# Please Recommend Good "Starter" Festivals in the North East to Set Up Shop!



## Pwear (Mar 7, 2008)

Well this coming season I want to try something new. I'm taking my heat-pressing on the road! My great idea is to rent a vendor booth at a few festivals/fairs and sell my custom heat press products this season, and get my feet wet with the whole process. I've never done it before, and I'm pretty excited about it.
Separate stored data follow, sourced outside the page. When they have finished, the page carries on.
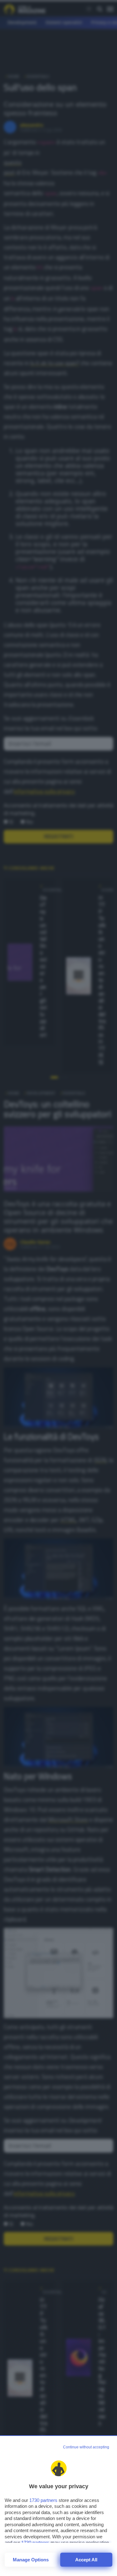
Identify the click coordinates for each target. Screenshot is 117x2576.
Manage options (31, 2559)
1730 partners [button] (43, 2500)
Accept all (86, 2559)
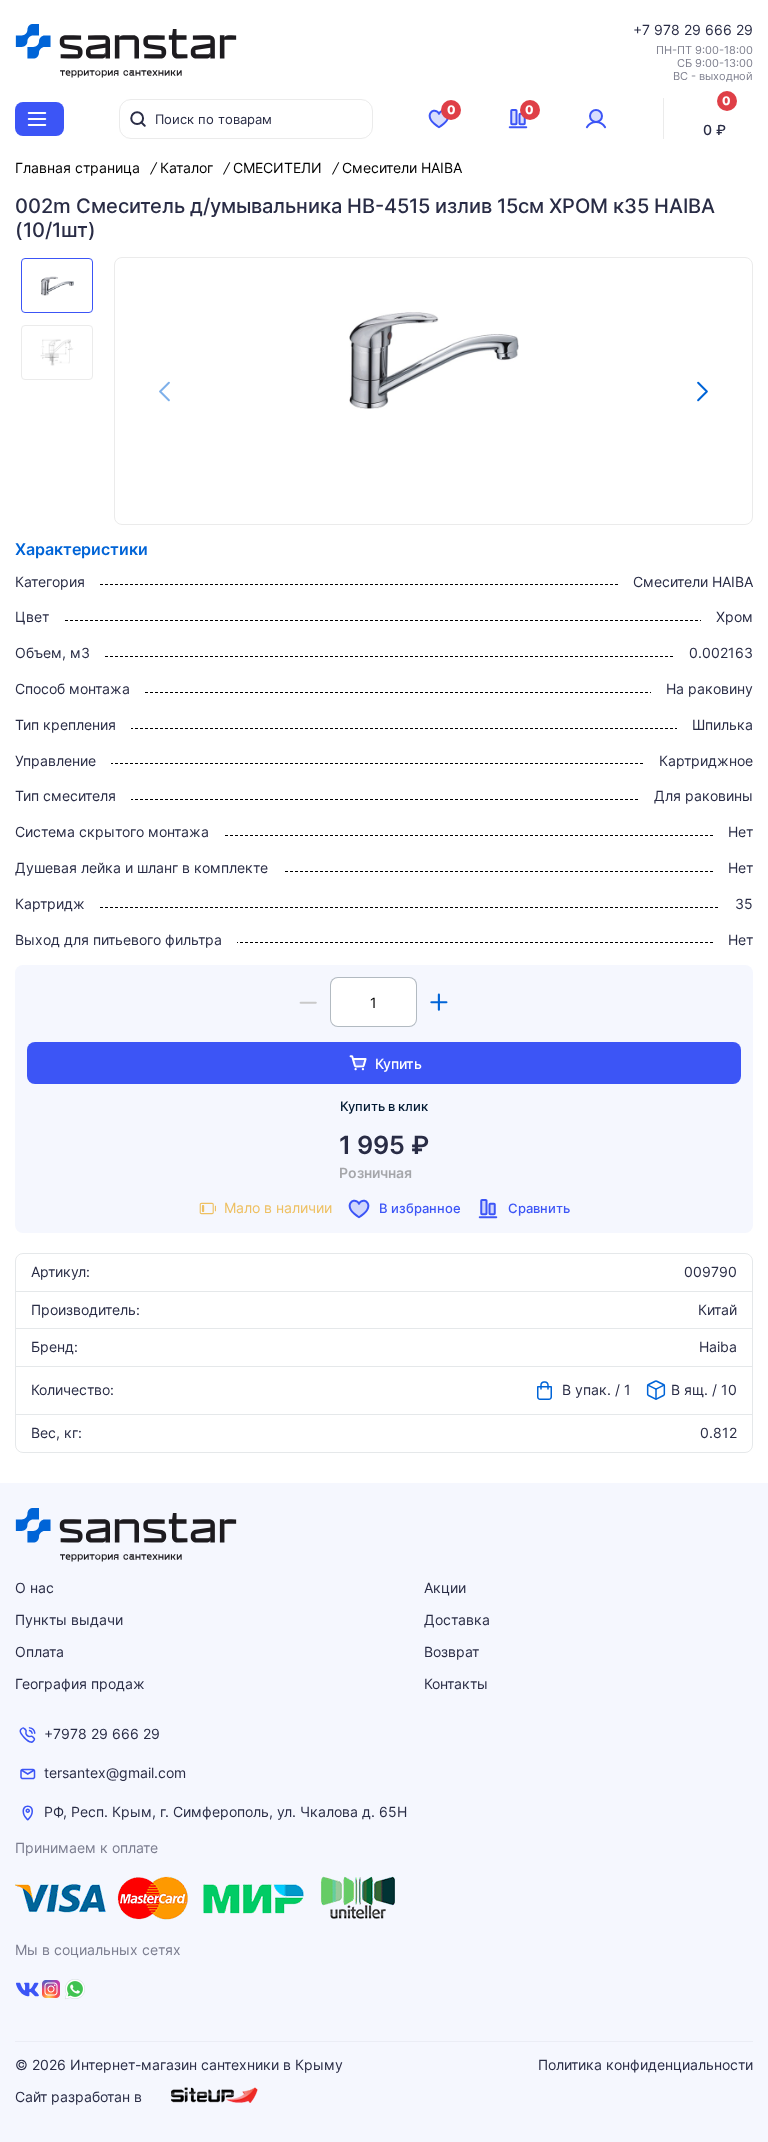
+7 (643, 29)
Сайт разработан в (80, 2096)
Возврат (451, 1651)
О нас (34, 1587)
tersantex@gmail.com (115, 1773)
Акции (445, 1587)
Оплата (39, 1651)
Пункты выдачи (69, 1619)
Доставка (457, 1619)
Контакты (456, 1683)
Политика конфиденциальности (645, 2065)
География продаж (80, 1683)
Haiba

Problem is, I don't know where the festivals are! I'd like to do this fairly close to home, so somewhere in the NY/NJ/CT region would be ideal. I think music festivals and street fairs would probably be the most responsive audience to my products. I just don't know which ones are recommended, or how to even find them.

Thanks for any advice!


----------



## chuckh (Mar 22, 2008)

I would start by contacting state or regional Chambers of Commerce and find out what festivals/fairs are on their 2009 calendar. Then, contact the fairs and ask for some vendor references. You'll discover which ones are good for you only by trial and error.


----------



## splathead (Dec 4, 2005)

Here are a couple of directories:

Art and Craft Shows, Festivals, Fairs, Expos, Concerts - Event Directory of 50,000 FREE Online Listings!
The Crafts Report Magazine
Sunshine Artist: America's Premier Art and Craft Show Magazine


----------



## Pwear (Mar 7, 2008)

Totally forgot about this thread, thanks for the responses!


----------



## oopsivebeenbad (Aug 30, 2008)

Hey!

Just is case you haven't found the vendor arena you're looking for or you want to try something new, check out NYC Street Fairs & Festivals -- MARDI GRAS FESTIVAL PRODS.. They handle a bunch of street fairs all over NYC from April thru November.


----------